Sigurd Paul Scheichl vom Institut für Germanistik der Universität Innsbruck wird auf der Tagung über Friedrich Torberg und dessen Theaterkritiken als politische Dokumente referieren: "Torberg ist typisch für eine Zeit, als man hierzulande wie das Kaninchen vor der Schlange auf die östlichen Nachbarländer gestarrt hat. Er war wahrscheinlich der beste Theaterkritiker seiner Zeit, aber er ist auch ein typischer österreichischer Kalter Krieger."

Höfliche Verachtung

Die Konflikte von Autoren beider Systeme führten aber nicht zwangsläufig zu kategorischer gegenseitiger Ablehnung. Das betont etwa Jens Thiel, Historiker an der Wilhelm-Humboldt-Universität in Berlin. Er verweist auf das "Hamburger Streitgespräch", wo sich 1961 Autoren aus Ost und West zur sachlichen Diskussion trafen. Die Versammlung war die Letzte ihrer Art: Durch den Mauerbau ein paar Monate später wurden derartige Zusammenkünfte erheblich erschwert.

Viele Autoren arrangierten sich mit der DDR. Das verhärtete die Fronten und widersprach der Gesprächskultur des Streitgesprächs: "Bei allen unterschiedlichen Positionen, die offen ausgetragen wurden, dominierte das Bemühen darum, dass man im Gespräch bleibt. Man wollte nicht nur betonen, dass man eine gemeinsame Sprache spricht, sondern dass man sich gegenseitig nichts Böses unterstellt", charakterisiert Thiel das Treffen als eine faire Veranstaltung.

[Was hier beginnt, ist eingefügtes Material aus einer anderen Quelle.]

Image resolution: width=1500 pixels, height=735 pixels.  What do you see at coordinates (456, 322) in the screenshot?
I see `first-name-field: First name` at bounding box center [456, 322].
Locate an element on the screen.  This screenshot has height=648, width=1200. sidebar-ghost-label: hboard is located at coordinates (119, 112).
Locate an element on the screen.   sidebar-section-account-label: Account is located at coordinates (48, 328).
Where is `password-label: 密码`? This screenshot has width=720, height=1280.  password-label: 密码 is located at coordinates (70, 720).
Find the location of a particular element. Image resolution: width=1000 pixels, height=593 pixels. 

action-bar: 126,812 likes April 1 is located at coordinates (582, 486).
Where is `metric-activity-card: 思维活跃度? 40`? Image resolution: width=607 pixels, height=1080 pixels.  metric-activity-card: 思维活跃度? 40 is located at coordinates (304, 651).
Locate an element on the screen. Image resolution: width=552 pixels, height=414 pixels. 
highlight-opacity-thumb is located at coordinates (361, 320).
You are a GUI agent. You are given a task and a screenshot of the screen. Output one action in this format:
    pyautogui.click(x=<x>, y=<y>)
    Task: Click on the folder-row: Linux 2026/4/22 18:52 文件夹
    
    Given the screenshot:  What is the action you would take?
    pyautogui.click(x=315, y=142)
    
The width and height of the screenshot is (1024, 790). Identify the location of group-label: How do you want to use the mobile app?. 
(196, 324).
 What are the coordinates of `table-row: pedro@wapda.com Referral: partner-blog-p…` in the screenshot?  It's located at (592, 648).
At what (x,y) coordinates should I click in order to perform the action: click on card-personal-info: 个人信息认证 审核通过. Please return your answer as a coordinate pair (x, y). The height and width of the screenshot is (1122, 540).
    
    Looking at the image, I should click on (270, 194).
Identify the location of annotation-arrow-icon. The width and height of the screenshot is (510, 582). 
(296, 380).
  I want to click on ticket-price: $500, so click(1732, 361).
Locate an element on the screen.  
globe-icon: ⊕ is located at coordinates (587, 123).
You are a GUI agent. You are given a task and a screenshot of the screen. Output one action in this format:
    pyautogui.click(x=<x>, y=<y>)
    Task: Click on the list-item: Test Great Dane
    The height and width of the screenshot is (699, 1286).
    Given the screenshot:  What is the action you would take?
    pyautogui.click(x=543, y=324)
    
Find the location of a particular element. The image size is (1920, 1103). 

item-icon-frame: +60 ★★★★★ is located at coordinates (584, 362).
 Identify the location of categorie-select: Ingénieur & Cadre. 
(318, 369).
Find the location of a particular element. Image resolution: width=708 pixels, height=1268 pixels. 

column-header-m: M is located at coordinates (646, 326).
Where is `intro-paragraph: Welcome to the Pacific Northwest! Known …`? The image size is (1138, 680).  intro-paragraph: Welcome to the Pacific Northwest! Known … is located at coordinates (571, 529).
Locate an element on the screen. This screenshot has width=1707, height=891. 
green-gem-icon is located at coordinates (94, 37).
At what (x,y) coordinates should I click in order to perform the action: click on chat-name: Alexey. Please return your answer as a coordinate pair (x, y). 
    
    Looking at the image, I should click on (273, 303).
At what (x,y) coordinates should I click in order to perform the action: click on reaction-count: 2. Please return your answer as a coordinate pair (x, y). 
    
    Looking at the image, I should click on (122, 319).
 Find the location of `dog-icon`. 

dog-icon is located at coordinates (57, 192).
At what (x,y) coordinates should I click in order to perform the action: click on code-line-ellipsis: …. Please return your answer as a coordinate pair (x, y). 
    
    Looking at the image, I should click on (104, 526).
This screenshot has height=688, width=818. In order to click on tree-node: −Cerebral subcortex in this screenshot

Hier wurde selbst die Verachtung für das andere System noch elegant und höflich vorgetragen - wie ein Zitat des damaligen DDR-Autors Peter Hacks illustriert: "Wir haben halt einen Sozialismus. Sie haben einen Kapitalismus. Beide haben ihre Nachteile. Ich würde sagen: Unser Sozialismus ist zu vergleichen mit einem sauren Apfel und Ihr Kapitalismus mit einem etwas verfaulten. Das sind Geschmacksfragen." (Johannes Lau, DER STANDARD, 18.9.2013)


Tagungs-Programm
"Spannungsfelder. Die deutschsprachige Literatur im Kalten Krieg 1947- 1968": Institut für Germanistik, Stiege 9, 2. Stock, 1010 Wien, Universitätsring 1, 26.-28. 9.